The discussion in the comments has triggered my curiosity: I've done a little bit of research and I almost immediately stumbled upon the [Wikipedia entry on the Peano-Jordan measure](https://en.wikipedia.org/wiki/Peano–Jordan_measure).  There I found exactly the terms "*simple sets*" and "*polyrectangles*" used as synonyms for the unions of finite families of $n$-rectangles, i.e. for the set
$$
S=\bigcup_{i=1}^q C_i\quad q\in\Bbb N_{>0}
$$
where $n$ is the dimension of the Euclidean $\Bbb R^n$ considered and $C_i$ are $n$-rectangles defined as $C_i=[a_{1i}, b_{1i})\times\cdots\times[a_{ni}, b_{ni})$. However, I was not able to find where these sets are called in this way within the references stated in the relevant section of the entry: thus I started searching in my personal library.

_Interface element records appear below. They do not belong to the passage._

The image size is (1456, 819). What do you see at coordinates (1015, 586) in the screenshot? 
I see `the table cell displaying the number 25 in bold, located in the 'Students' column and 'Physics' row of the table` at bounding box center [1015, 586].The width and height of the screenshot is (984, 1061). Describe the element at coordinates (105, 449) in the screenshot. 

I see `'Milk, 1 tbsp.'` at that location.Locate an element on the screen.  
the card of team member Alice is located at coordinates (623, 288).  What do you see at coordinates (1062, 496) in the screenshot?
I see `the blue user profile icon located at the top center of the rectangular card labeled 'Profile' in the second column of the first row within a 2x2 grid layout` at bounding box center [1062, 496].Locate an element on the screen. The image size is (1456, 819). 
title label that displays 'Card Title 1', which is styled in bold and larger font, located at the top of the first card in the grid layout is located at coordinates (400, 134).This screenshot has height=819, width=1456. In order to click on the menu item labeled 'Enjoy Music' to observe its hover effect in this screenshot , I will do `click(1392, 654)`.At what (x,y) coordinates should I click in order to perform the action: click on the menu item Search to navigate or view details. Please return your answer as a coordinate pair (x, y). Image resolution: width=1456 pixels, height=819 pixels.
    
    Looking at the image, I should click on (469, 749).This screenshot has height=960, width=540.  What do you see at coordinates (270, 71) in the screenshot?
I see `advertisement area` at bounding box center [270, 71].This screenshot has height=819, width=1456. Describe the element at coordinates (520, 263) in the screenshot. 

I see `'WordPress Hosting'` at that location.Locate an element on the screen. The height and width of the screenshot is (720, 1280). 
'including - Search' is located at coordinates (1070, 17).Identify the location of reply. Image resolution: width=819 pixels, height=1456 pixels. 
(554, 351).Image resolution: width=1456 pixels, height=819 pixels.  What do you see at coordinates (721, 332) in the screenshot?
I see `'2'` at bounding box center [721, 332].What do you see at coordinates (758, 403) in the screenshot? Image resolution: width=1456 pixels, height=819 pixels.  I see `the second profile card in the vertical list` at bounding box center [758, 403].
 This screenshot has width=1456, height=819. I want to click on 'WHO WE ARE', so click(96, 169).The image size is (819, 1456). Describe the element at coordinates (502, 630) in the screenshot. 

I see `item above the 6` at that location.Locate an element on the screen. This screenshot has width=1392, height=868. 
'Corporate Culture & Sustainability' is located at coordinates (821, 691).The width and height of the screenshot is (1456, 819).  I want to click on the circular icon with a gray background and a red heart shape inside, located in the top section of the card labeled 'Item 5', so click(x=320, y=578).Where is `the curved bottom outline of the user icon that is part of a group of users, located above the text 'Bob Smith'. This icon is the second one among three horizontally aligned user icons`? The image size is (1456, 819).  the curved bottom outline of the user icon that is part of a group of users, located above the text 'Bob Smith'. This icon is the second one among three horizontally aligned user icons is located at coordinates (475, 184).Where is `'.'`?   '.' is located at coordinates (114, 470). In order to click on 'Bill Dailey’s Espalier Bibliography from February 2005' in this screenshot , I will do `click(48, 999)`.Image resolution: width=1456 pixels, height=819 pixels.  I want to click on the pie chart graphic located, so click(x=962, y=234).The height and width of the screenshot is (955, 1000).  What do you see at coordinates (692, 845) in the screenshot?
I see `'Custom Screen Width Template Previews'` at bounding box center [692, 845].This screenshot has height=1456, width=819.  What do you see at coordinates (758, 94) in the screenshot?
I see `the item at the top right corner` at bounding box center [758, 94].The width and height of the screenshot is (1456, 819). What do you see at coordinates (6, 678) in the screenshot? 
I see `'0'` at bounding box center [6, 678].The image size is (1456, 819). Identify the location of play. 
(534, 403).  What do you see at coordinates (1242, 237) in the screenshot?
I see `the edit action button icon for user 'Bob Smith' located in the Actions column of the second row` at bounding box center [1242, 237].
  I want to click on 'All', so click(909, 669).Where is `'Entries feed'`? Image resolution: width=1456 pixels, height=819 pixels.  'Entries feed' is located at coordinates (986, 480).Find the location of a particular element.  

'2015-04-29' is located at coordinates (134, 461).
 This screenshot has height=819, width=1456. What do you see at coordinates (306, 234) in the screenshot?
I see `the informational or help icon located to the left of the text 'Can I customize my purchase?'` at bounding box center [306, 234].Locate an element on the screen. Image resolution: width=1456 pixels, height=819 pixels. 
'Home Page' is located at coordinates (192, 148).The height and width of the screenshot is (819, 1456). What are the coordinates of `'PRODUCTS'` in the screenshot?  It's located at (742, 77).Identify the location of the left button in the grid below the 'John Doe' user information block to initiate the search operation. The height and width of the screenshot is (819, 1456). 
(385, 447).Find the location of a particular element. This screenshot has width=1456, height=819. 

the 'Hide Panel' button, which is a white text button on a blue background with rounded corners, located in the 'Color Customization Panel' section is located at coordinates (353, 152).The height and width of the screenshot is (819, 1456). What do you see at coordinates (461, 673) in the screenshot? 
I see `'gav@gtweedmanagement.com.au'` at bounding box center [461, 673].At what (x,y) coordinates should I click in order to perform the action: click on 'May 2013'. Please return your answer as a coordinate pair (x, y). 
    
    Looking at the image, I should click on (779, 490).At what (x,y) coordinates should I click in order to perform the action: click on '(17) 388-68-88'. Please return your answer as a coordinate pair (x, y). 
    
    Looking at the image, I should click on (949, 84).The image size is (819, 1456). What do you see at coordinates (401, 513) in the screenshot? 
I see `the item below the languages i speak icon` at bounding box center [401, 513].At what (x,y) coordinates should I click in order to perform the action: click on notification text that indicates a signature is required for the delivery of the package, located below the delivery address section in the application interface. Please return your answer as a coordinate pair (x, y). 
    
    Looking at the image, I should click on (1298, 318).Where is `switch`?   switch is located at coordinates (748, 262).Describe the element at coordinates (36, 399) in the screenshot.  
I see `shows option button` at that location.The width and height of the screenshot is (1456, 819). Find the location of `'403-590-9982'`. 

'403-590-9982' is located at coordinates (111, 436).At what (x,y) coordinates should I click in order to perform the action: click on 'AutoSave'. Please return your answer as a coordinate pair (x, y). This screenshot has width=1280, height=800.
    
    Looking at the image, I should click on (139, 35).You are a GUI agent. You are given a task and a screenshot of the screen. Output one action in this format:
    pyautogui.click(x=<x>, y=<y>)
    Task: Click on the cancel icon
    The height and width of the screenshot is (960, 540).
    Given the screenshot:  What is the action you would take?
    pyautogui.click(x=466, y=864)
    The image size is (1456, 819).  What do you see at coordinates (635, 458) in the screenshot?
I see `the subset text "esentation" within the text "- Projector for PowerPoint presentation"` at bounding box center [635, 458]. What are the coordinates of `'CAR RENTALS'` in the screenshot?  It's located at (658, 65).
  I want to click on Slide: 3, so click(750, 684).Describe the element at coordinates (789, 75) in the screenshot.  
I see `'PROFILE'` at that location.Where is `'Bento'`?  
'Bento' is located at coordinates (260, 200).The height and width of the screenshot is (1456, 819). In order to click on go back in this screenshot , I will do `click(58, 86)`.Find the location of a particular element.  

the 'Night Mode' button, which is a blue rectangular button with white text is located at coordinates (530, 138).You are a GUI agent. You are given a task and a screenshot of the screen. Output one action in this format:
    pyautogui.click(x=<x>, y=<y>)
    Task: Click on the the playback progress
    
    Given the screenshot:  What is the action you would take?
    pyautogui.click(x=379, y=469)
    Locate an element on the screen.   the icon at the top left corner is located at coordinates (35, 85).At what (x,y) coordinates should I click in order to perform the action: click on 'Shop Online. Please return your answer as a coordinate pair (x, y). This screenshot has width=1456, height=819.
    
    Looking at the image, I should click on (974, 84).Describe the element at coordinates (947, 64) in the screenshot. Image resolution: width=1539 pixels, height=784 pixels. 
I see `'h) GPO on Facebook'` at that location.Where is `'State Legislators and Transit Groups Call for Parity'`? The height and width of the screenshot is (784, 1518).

I found the locution "*plurirectangles*" (*plurirettangoli* in Italian) in the classical monograph \[1], chapter II, §2.7, p. 119, as shown in the picture below:

[![enter image description here][1]][1]

This makes me sufficiently confident in proposing the adoption of this, somewhat traditional, terminology (i.e. plurirectangle, see the discussion in the [comments by Pietro Majer](https://mathoverflow.net/questions/472097/is-there-a-name-for-finite-unions-of-intervals/472170?noredirect=1#comment1226826_472170) and [Daniele Tampieri](https://mathoverflow.net/questions/472097/is-there-a-name-for-finite-unions-of-intervals/472170?noredirect=1#comment1226835_472170)).

**Addendum**. As I customarily do, when I try to be faster sacrificing precision I end up being at best badly inaccurate. The standard locution for finite unions of $k$-intervals *is pluriintervals* (or *plurintervals* if you prefer to translate so the Italian word *plurintervalli*): both Gaetano Fichera in his only book ([1a], chapter I, §I.12, p. 29 footnote (9)) and Carlo Miranda in his last (and recent) treatise ([2a], chapter II, §36, p. 160) use exactly this word, as shown in the following pictures:
[![enter image description here][2]][2]

[![enter image description here][3]][3]

Possibly, this settles the problem.

**Reference**

\[1] Federico Cafiero (1959), *Misura e integrazione* [Measure and integration] (Italian), Monografie matematiche del Consiglio Nazionale delle Ricerche 5, Roma: Edizioni Cremonese, pp. VII+451, [MR0215954](https://mathscinet.ams.org/mathscinet-getitem?mr=MR0215954), [Zbl 0171.01503](https://www.zbmath.org/?q=an%3A0171.01503).

**Addendum references**

[1a] Gaetano Fichera, *Lezioni sulle trasformazioni lineari. I.: Introduzione all’analisi lineare (Lectures on linear transformations, I.: Introduction to linear analysis)*, (Italian) (third reprint, 1962) Trieste: Istituto Matematico dell'Università, pp. XIX+502 (1954), [MR67346](https://mathscinet.ams.org/mathscinet-getitem?mr=67346), [Zbl 0057.33601](https://zbmath.org/0057.33601).

[2a] Carlo Miranda, *Istituzioni di analisi funzionale lineare. Volume I (Foundations of linear functional analysis. Volume I)*, (Italian) Unione Matematica Italiana. Bologna: Pitagora Editrice, pp. iii+596 (1978), [Zbl 0697.46001](https://zbmath.org/0697.46001).

[2b] Carlo Miranda, *Istituzioni di analisi funzionale lineare. Volume II. (Foundations of linear functional analysis. Volume II)*, (Italian) Unione Matematica Italiana. Bologna: Pitagora Editrice. pp. 597-748 (1979), [Zbl 0697.46002](https://zbmath.org/0697.46002).


  [1]: https://i.sstatic.net/Wi7VtrVw.jpg
  [2]: https://i.sstatic.net/jNBCAlFd.jpg
  [3]: https://i.sstatic.net/oFY29YA4.jpg